Retyping all the entries exactly is the whole task.

[Extracted material — start]

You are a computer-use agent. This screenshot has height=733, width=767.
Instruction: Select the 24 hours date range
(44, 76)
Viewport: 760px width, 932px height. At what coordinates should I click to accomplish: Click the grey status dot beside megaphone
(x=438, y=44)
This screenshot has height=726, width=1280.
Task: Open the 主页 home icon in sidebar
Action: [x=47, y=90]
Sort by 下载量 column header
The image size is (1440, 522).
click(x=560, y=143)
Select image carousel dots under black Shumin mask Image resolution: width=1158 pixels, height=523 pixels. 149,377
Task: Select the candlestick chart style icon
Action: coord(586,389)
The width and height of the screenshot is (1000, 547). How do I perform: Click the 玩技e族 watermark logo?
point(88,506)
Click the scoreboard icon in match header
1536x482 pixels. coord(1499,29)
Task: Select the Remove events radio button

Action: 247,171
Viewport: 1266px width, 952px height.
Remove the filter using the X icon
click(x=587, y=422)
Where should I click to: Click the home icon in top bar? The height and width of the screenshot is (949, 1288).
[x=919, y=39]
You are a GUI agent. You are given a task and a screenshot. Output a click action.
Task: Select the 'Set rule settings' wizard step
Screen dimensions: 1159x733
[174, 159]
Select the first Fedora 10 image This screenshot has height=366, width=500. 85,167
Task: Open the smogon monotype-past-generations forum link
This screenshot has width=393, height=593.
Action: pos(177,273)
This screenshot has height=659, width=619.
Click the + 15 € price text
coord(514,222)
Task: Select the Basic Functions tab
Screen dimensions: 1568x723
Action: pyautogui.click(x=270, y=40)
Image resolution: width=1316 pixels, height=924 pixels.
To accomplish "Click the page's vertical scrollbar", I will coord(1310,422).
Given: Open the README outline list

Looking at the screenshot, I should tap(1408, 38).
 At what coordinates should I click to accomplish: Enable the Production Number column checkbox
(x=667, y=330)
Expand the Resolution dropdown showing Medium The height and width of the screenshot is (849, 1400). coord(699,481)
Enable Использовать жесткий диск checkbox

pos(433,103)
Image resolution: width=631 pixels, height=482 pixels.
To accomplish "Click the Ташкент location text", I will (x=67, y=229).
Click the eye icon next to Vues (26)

[Extracted material — finish]

» **Answer space**:
You are a computer-use agent. This screenshot has height=733, width=767.
Instruction: Select the 24 hours date range
(44, 76)
Viewport: 760px width, 932px height. At what coordinates should I click to accomplish: Click the grey status dot beside megaphone
(x=438, y=44)
This screenshot has height=726, width=1280.
Task: Open the 主页 home icon in sidebar
Action: [x=47, y=90]
Sort by 下载量 column header
The image size is (1440, 522).
click(x=560, y=143)
Select image carousel dots under black Shumin mask Image resolution: width=1158 pixels, height=523 pixels. 149,377
Task: Select the candlestick chart style icon
Action: coord(586,389)
The width and height of the screenshot is (1000, 547). How do I perform: Click the 玩技e族 watermark logo?
point(88,506)
Click the scoreboard icon in match header
1536x482 pixels. coord(1499,29)
Task: Select the Remove events radio button

Action: 247,171
Viewport: 1266px width, 952px height.
Remove the filter using the X icon
click(x=587, y=422)
Where should I click to: Click the home icon in top bar? The height and width of the screenshot is (949, 1288).
[x=919, y=39]
You are a GUI agent. You are given a task and a screenshot. Output a click action.
Task: Select the 'Set rule settings' wizard step
Screen dimensions: 1159x733
[174, 159]
Select the first Fedora 10 image This screenshot has height=366, width=500. 85,167
Task: Open the smogon monotype-past-generations forum link
This screenshot has width=393, height=593.
Action: pos(177,273)
This screenshot has height=659, width=619.
Click the + 15 € price text
coord(514,222)
Task: Select the Basic Functions tab
Screen dimensions: 1568x723
Action: pyautogui.click(x=270, y=40)
Image resolution: width=1316 pixels, height=924 pixels.
To accomplish "Click the page's vertical scrollbar", I will coord(1310,422).
Given: Open the README outline list

Looking at the screenshot, I should tap(1408, 38).
 At what coordinates should I click to accomplish: Enable the Production Number column checkbox
(x=667, y=330)
Expand the Resolution dropdown showing Medium The height and width of the screenshot is (849, 1400). coord(699,481)
Enable Использовать жесткий диск checkbox

pos(433,103)
Image resolution: width=631 pixels, height=482 pixels.
To accomplish "Click the Ташкент location text", I will (x=67, y=229).
Click the eye icon next to Vues (26)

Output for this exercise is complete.